Peter De Mey (KU Leuven)

Speakers:

Fáinche Ryan (Trinity College Dublin), “Prudentia, Parrhesia and Decision-making”

Amphilochios Miltos (Theological Academy of Volos), “Primacy and Territoriality”

Luc Forestier (Catholic Institute of Paris) “Catholicity or Universality? Towards an Ecumenical Form of Governance for the Global Church”

Pavlo Smytsnyuk (Ukrainian Catholic University) “The Uneasy Business of Universality: Western and Eastern Struggles with Catholicity”

Joint panel by Institute of Ecumenical Studies, Ukrainian Catholic University and Superior Institute of Ecumenical Studies, Catholic Institute of Paris.

Short biographies

Prof. Peter De Mey (Dendermonde, 1966) is full Professor of Roman-Catholic ecclesiology and ecumenism at the Research Unit Systematic Theology and the Study of Religions, Faculty of Theology and Religious Studies, KU Leuven. He is involved in the Centre for Ecumenical Research, the Centre for the Study of the Second Vatican Council, and the Louvain Center for Eastern and Oriental Christianity. During 2004-2010, he was secretary and then president of Societas Oecumenica, the European Society for Ecumenical Research. Since 2005 he is a member of the Board of the National Commission for Ecumenism (and its president since 2010) and copresident of the Dialogue Commission with the United Protestant Church in Belgium. Peter De Mey publishes regularly in periodicals and collective volumes about the development of the Catholic view on ecumenism prior to Vatican II, the redaction history and interpretation of Lumen Gentium, Unitatis Redintegratio and Orientalium Ecclesiarum, post-conciliar Roman Catholic ecclesiology and ecclesiological themes in the bilateral and multilateral ecumenical dialogue.

Dr Fáinche Ryan is a lecturer in Systematic Theology at the Loyola Institute, Trinity College Dublin where she was Director from 2016 - 2020. Her work centres on the theology of Thomas Aquinas, ecclesiology, in particular questions of ministry and leadership - and theological anthropology. Her current research is on truth-telling and the virtue of prudentia.

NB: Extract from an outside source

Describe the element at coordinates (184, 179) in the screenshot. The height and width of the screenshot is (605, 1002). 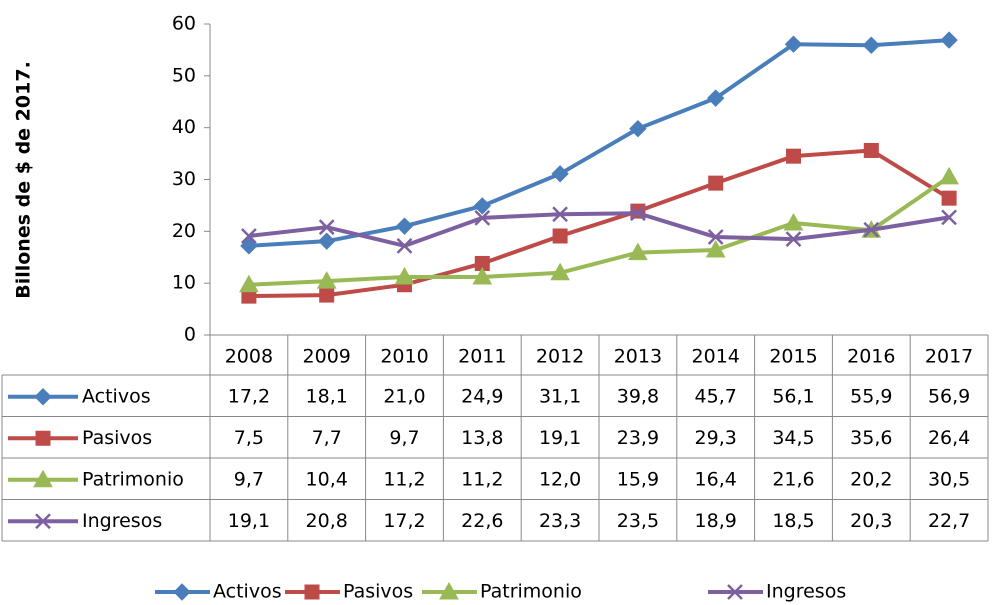
I see `y-tick-label: 30` at that location.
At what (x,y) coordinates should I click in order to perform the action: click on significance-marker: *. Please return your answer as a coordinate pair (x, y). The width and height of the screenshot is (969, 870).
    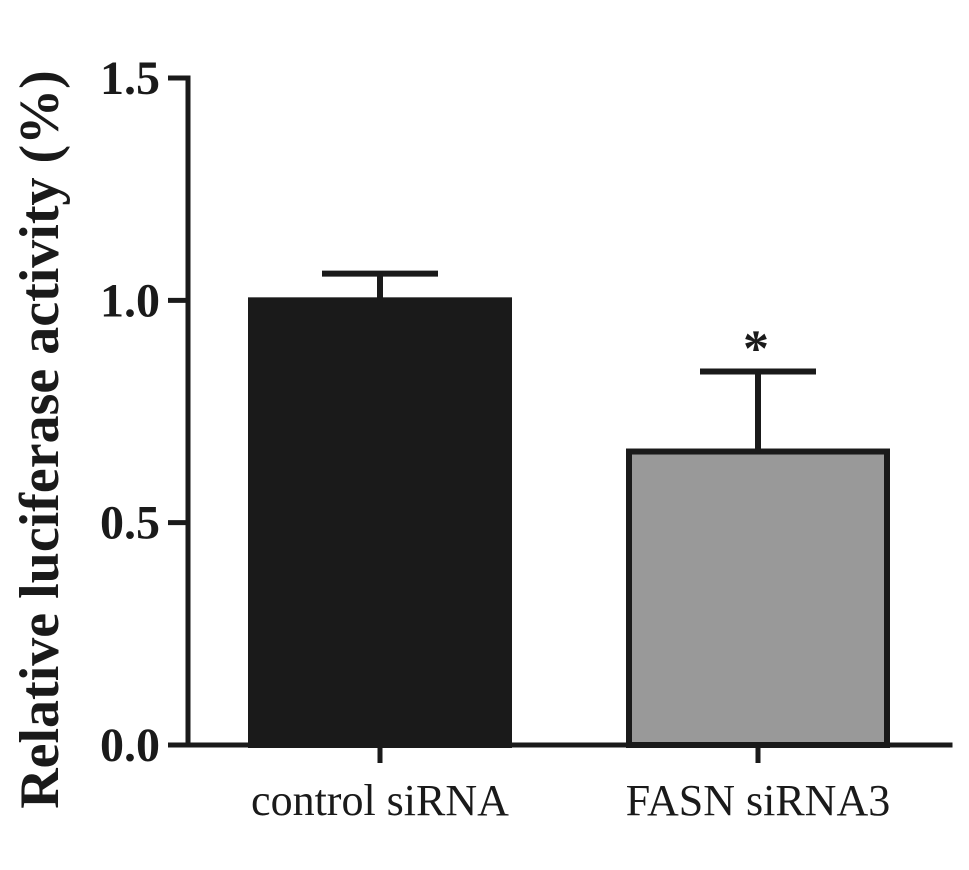
    Looking at the image, I should click on (756, 348).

Archimandrite Amphilochios Miltos (born in Volos in 1983) has studied Greek Philology and Theology at the National and Kapodistrian University of Athens. With a scholarship of the Holy Synod of the Church of Greece and of the Catholic Committee for the Cultural cooperation of the Pontifical Council for the unity of the Christians, he did his postgraduate studies in Paris (2011-2017). He holds a Master’s Degree in History of Religions and a PhD in History (ParisSorbonne University); and Master’s Degree in dogmatic Theology and a PhD in Theology (Catholic Institute of Paris). His doctorate thesis (Catholic Collegiality and Orthodox Synodality) has been published in the collection of “Unam sanctam, nouvelle série” (Paris, Editions du Cerf). He serves as Secretary and parish priest of the Diocese of Demetrias (Volos, Greece) and is member of the Academic Team of the Volos Academy for the Theological Studies. He is also Member of the Joint International Commission for the Theological Dialogue between the Roman Catholic Church and the Orthodox Church.

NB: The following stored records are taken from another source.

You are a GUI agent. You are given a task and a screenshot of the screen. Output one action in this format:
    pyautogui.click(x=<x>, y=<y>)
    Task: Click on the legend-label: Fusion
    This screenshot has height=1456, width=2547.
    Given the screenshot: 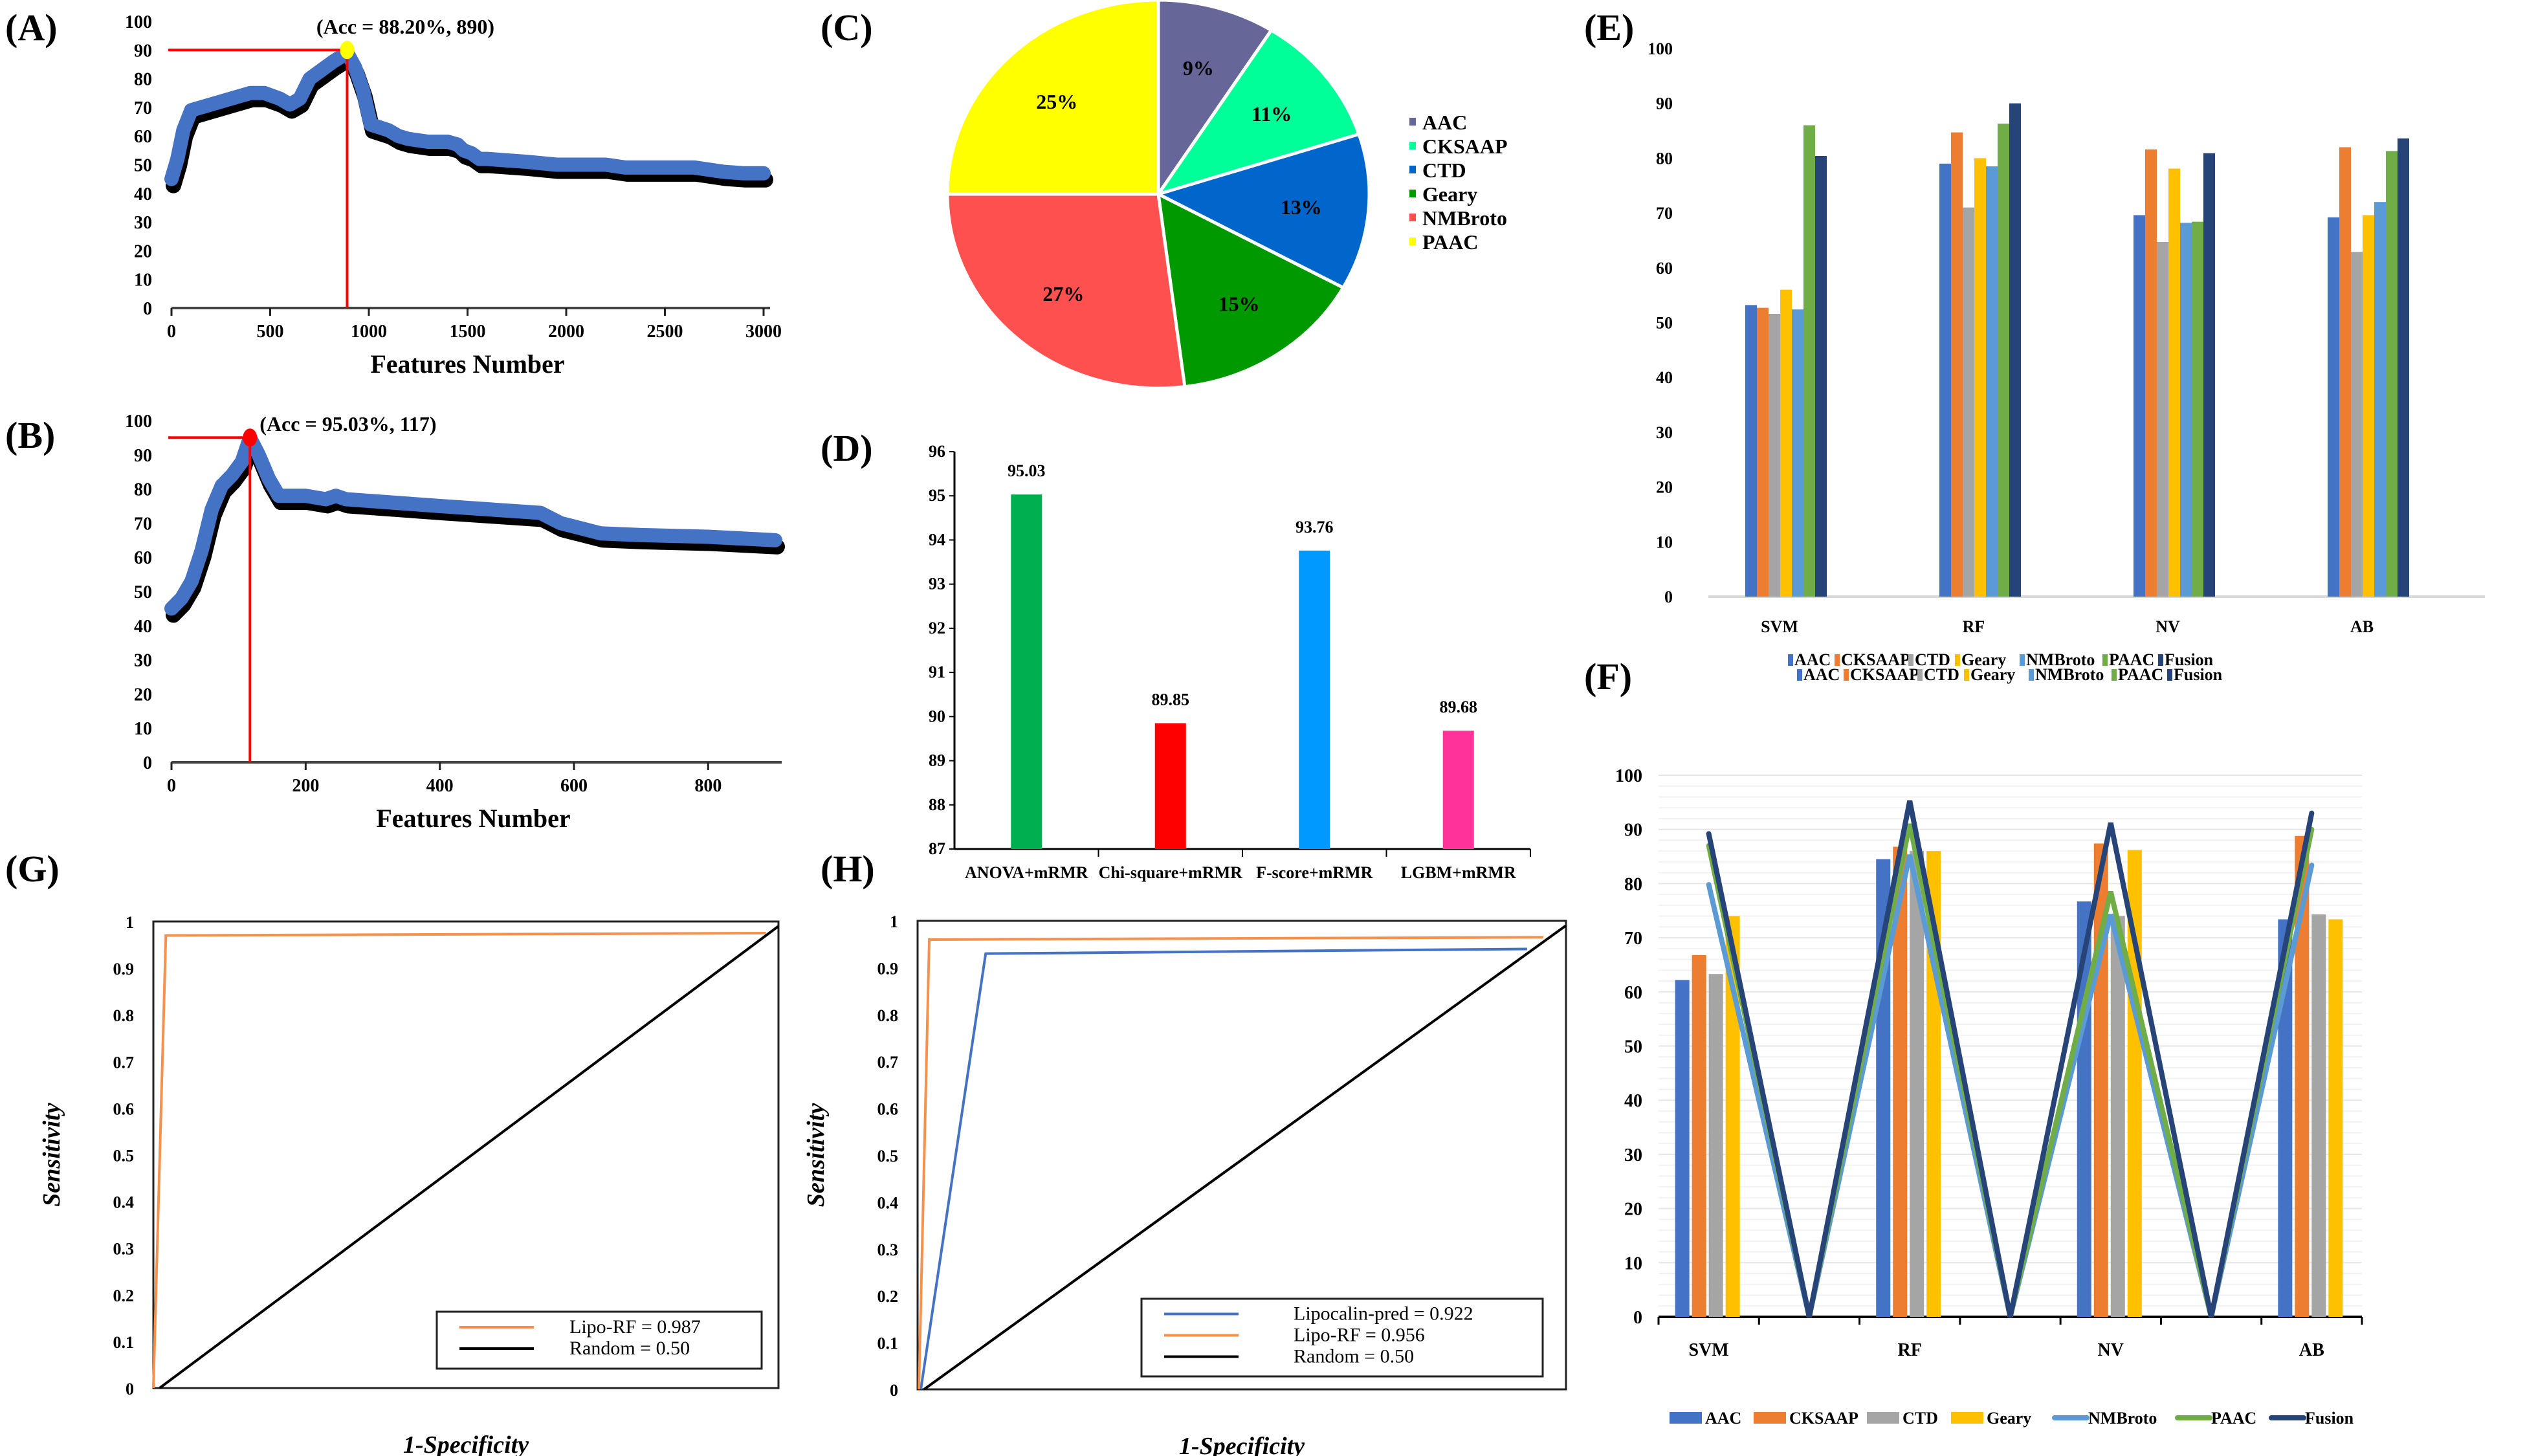 What is the action you would take?
    pyautogui.click(x=2330, y=1418)
    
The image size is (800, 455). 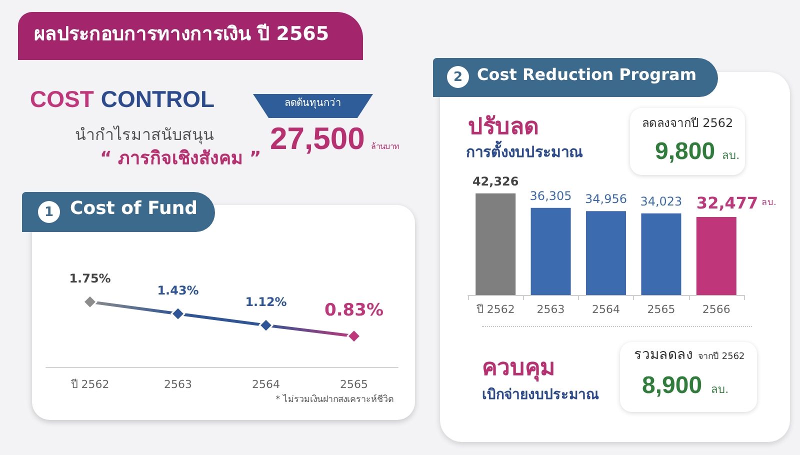 What do you see at coordinates (318, 139) in the screenshot?
I see `text: 27,500` at bounding box center [318, 139].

Dr Luc Forestier, member of the French oratory, has been a student chaplain, parish priest, rector of a shrine, and professor of ecclesiology at the Theologicum, the Faculty of Theology and Religious Sciences at the Institut Catholique de Paris. Member of the Groupe des Dombes, he pursues his research in an ecumenical and interdisciplinary context on the reception of Vatican II, on synodality and ministries, as well as on the relations between Judaism and Christianity.

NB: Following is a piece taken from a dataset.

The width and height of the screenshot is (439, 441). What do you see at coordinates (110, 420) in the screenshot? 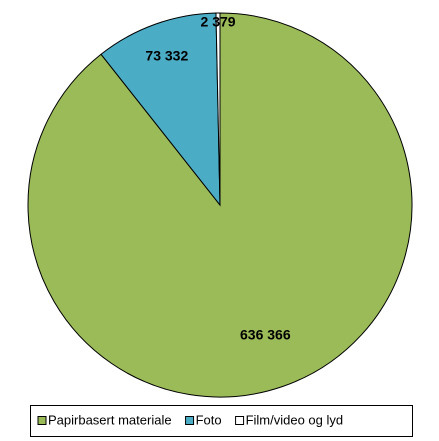
I see `legend-label: Papirbasert materiale` at bounding box center [110, 420].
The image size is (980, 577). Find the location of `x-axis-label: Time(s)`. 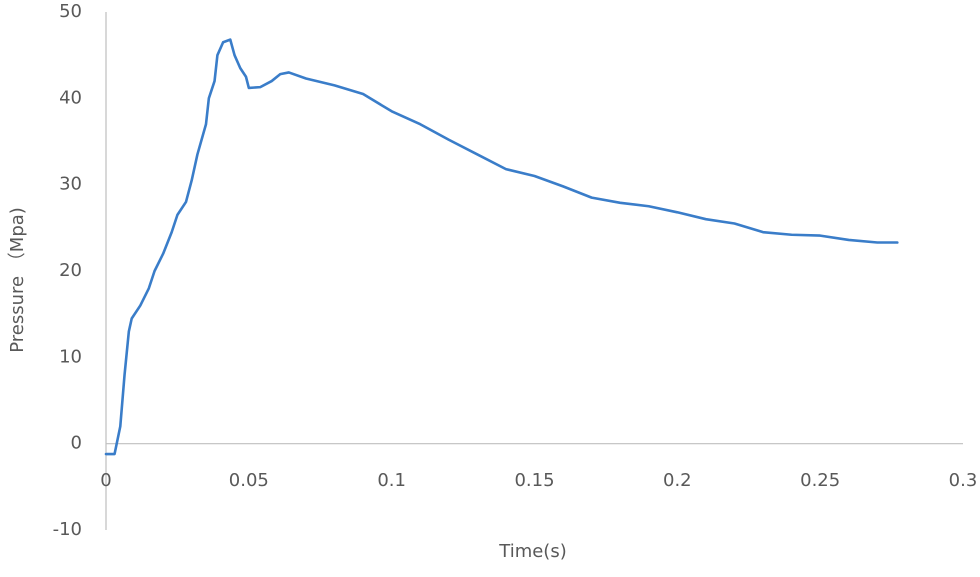

x-axis-label: Time(s) is located at coordinates (532, 552).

Dr Pavlo Smytsnyuk is the Director of the Institute of Ecumenical Studies at the Ukrainian Catholic University (UCU) in Lviv, and a Senior Lecturer at UCU’s Theology Faculty. He also lectures theology at St Thomas Aquinas Institute and Three Holy Hierarchs Theological Seminary in Kyiv. Pavlo studied Philosophy and Theology in Rome, Athens and St Petersburg, and holds a Doctorate from the University of Oxford. His main interests are in political theology, ecumenism, nationalism and religion, as well as colonial studies.